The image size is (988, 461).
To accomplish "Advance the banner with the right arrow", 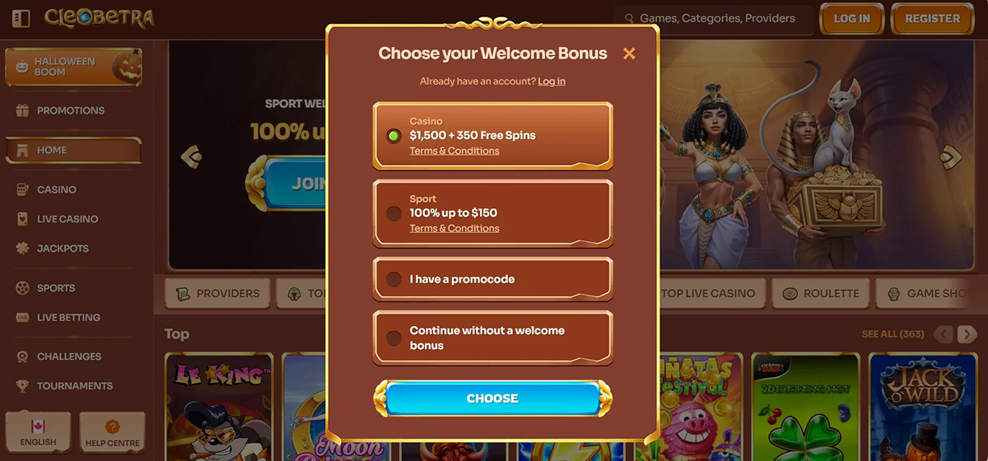I will (951, 156).
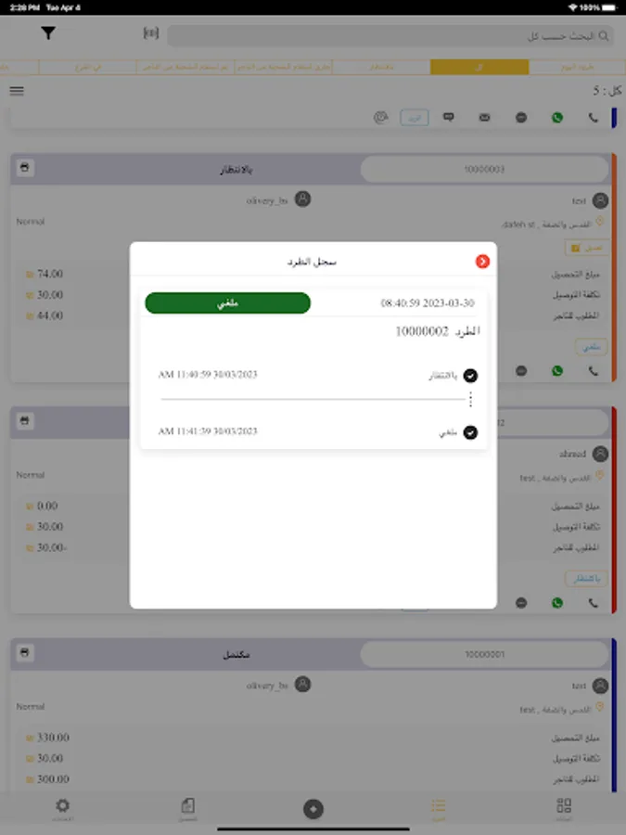Open WhatsApp for package 10000003
Image resolution: width=626 pixels, height=835 pixels.
click(557, 370)
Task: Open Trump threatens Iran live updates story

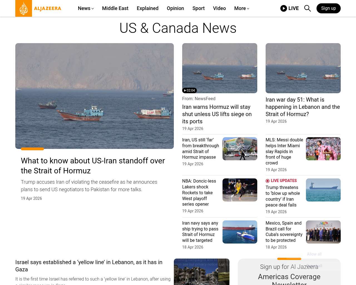Action: click(283, 196)
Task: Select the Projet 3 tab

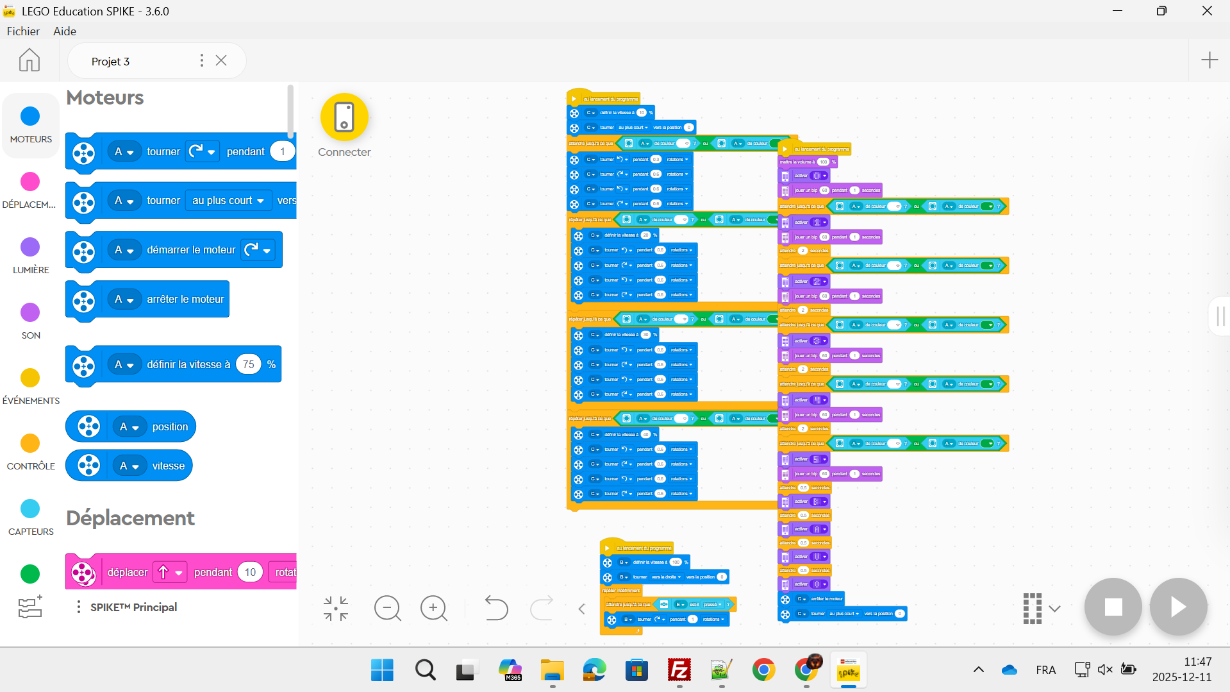Action: (110, 62)
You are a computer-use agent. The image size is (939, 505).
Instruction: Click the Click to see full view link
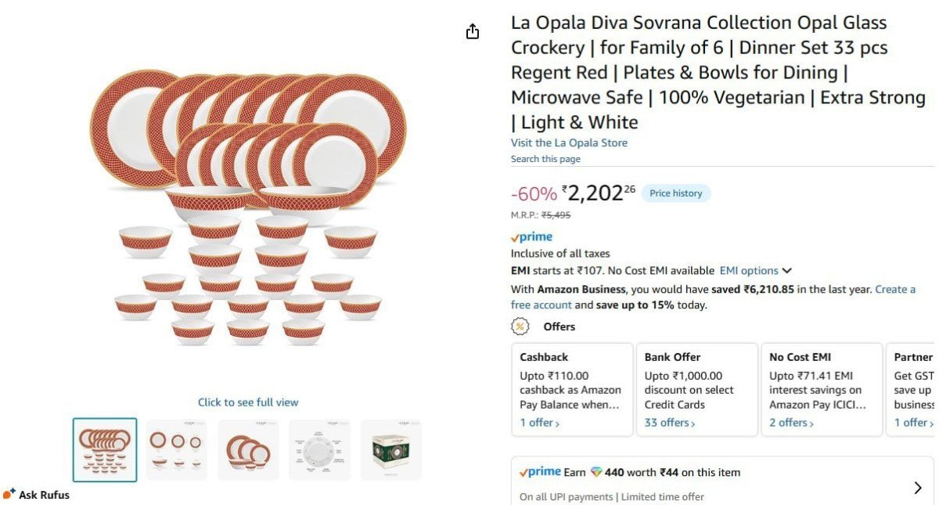tap(247, 402)
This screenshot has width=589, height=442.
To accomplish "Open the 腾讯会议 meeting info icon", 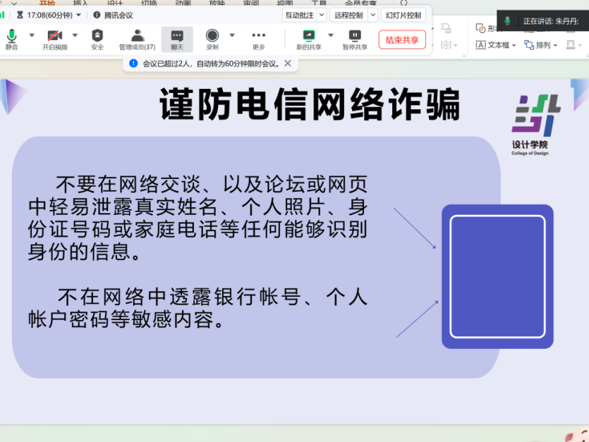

### What the task asks
Word for word, output the lines from the line bearing "You are a computer-use" through the end of the records above, and only those, without the pictures.

### Output for this task
You are a computer-use agent. The image size is (939, 505).
Instruction: Click the Click to see full view link
tap(247, 402)
This screenshot has width=589, height=442.
To accomplish "Open the 腾讯会议 meeting info icon", 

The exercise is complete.